Glücksfördernd war sicher die Tatsache, dass Rumänien Schwerpunktland der
Leipziger Buchmesse ist.
Lavinia Braniște ist in ihrem Heimatland eine angesehene Autorin. Die
Anerkennung, die sie sich mit zwei Erzählungsbänden, ihrem Roman – der 2016
als bester rumänischer Roman ausgezeichnet wurde – und drei eigenwilligen
Kinderbüchern erschrieben hat, ist kein Ergebnis willkürlicher glücklicher
Fügungen.
Cristina heißt die Icherzählerin in „Nulla Komma Irgendwas“, die nur wenig
jünger als die Autorin ist. Und wie sie in einer der ersten Szenen des
Romans ums Gleichgewicht ringend fast im Schlamm einer Baustelle versinkt,
sich dabei beobachtet fühlt und daher am liebsten unsichtbar sein möchte,
offenbart viel über ihr Hadern mit sich und ihren Mitmenschen: „Ich rutsche
durch den weichen Schlamm – mittlerweile habe ich ihn auch auf meiner Jeans
– schaue, wo ich hintreten kann, und merke, wie mir der Helm von meiner
Kopfmitte ins Gesicht rutscht. Die Mütze folgt. (…) Plötzlich habe ich die
Gewissheit, dass irgendwo, sehr nahe, ein Weg sein wird. Aufgrund meiner
unermesslichen Naivität, die Welt und die Wahrscheinlichkeitstheorien
betreffend, habe ich sicherlich nicht ausreichend danach geguckt. Ich bin
von meiner Einsamkeit auf diesem schlammigen Planeten, dieser Baustelle,
überwältigt.“
Cristina, studierte Übersetzerin, hat bei einer Baufirma angeheuert, denn
im Kulturbereich sind die Honorare so miserabel, dass sie sich nicht mal
ihre bescheidene, im Badezimmer schimmelige Einzimmerwohnung in einer
Hochhaussiedlung am Rande des Bukarester Stadtzentrums leisten könnte. Sie
verabscheut ihre Arbeit, die sie als sinnentleert wahrnimmt.

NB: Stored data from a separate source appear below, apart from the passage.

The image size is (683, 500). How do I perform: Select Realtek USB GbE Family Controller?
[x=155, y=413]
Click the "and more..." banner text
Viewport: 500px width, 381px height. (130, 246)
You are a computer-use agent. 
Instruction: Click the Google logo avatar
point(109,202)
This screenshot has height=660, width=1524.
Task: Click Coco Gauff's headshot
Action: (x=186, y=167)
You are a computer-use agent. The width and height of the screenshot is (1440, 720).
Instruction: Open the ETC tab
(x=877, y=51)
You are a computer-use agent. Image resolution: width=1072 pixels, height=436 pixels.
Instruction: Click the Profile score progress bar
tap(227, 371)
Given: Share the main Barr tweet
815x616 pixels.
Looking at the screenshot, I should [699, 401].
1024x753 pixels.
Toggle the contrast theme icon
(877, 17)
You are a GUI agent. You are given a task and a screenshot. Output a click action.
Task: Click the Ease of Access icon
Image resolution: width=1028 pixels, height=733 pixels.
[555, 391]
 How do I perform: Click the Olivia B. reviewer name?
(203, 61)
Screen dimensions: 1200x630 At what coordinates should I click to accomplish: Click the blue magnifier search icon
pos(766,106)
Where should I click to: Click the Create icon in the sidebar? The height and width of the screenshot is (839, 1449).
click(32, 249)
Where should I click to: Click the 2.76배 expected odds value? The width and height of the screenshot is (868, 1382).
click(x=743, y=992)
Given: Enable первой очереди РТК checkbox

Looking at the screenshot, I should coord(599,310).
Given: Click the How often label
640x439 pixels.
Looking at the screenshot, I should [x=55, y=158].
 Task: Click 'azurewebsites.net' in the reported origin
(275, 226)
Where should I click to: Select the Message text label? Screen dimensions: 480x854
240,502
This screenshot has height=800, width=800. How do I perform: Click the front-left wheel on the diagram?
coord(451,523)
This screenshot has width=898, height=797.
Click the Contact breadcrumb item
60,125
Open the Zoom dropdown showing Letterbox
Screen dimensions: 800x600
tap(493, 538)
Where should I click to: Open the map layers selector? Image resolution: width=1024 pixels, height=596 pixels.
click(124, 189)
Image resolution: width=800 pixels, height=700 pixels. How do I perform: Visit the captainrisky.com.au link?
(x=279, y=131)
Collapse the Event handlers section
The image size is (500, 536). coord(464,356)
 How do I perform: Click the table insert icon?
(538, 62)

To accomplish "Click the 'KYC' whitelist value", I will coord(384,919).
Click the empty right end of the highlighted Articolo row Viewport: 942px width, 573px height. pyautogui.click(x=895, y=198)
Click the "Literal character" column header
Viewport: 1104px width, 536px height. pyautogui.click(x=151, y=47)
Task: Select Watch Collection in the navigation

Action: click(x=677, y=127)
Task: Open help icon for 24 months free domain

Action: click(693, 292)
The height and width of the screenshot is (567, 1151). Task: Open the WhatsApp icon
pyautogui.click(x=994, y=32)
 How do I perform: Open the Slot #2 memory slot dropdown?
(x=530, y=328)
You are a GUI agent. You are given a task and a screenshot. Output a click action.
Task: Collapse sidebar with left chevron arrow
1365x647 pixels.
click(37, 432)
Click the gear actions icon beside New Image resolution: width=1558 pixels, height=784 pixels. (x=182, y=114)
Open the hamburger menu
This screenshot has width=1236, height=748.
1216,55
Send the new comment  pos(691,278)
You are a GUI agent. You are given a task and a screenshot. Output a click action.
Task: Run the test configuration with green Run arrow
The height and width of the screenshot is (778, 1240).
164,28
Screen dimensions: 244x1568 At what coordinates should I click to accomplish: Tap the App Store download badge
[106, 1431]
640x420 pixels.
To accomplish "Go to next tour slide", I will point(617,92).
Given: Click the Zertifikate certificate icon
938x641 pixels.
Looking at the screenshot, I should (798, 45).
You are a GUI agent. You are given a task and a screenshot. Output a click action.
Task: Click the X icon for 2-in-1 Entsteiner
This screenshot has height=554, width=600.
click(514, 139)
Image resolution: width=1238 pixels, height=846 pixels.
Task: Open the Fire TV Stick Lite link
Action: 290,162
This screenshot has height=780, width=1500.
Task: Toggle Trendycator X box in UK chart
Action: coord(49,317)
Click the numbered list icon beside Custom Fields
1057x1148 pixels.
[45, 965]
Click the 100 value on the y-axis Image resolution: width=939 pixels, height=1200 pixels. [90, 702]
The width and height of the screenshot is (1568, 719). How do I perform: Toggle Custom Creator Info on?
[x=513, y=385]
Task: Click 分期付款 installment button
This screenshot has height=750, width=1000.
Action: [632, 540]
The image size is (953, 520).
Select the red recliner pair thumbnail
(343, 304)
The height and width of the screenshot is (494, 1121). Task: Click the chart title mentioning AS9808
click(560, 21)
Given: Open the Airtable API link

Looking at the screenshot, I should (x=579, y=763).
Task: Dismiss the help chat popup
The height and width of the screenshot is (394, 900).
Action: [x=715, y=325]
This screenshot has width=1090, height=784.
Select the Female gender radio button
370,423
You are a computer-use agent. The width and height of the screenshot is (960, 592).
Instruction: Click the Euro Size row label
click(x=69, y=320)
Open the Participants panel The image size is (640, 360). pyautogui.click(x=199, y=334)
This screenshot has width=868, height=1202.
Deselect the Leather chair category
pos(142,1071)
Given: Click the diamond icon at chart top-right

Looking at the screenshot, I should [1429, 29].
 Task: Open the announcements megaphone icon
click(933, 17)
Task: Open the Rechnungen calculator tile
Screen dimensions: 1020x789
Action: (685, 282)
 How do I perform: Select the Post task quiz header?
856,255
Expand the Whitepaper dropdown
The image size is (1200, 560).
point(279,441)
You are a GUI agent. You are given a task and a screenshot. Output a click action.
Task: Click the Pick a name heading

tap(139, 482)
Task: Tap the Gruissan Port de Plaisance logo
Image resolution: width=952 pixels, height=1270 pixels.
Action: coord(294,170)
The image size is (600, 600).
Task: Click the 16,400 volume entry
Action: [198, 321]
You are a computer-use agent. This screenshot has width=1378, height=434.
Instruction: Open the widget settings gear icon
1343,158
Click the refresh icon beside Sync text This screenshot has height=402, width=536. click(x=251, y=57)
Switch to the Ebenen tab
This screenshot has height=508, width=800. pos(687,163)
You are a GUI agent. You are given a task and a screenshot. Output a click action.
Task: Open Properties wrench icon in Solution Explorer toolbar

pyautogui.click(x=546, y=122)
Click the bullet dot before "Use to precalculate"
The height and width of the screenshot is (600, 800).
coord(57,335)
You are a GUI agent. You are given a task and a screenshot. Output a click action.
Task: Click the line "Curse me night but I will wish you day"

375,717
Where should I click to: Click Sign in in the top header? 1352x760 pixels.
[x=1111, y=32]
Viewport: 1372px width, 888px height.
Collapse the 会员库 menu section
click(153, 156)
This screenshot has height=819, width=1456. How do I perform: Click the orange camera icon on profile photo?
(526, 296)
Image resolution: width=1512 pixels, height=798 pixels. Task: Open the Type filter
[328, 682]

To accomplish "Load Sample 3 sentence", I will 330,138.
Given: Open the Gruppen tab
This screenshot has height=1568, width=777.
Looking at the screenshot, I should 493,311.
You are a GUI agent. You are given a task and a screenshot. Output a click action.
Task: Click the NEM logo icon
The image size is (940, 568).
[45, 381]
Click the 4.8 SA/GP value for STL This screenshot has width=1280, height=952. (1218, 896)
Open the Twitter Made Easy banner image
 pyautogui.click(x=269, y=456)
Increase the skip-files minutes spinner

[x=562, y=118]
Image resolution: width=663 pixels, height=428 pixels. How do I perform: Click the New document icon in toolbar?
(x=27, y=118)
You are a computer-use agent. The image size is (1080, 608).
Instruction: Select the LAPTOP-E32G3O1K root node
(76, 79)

## Entfremdung von der Arbeit
In einer nüchternen, lakonischen Sprache, die sich scheinbar gerade nicht
um Literarizität bemüht, tatsächlich aber genau gearbeitet ist, schildert
Braniște das berufliche Milieu ihrer Protagonistin: die um Anerkennung
buhlende, machtbewusste Chefin, die sich mal freundlich gibt, nur um dann
umso schärfer die Hierarchie in der Firma auszuspielen. Die Rituale auf
Weihnachtsfeiern und an Geburtstagen, das krampfige Suchen nach
Gesprächsthemen am Buffet, das peinliche Schweigen.
Doch während alle anderen gut damit klarzukommen scheinen, empfindet
Cristina die Entfremdung von der Arbeit und den Kolleg*innen stark.
Obgleich sie sich für die Vernunft, die Anpassung entschieden hat, bleibt
sie empfindsam, mit sich und ihrem Leben im ständigen Kampf.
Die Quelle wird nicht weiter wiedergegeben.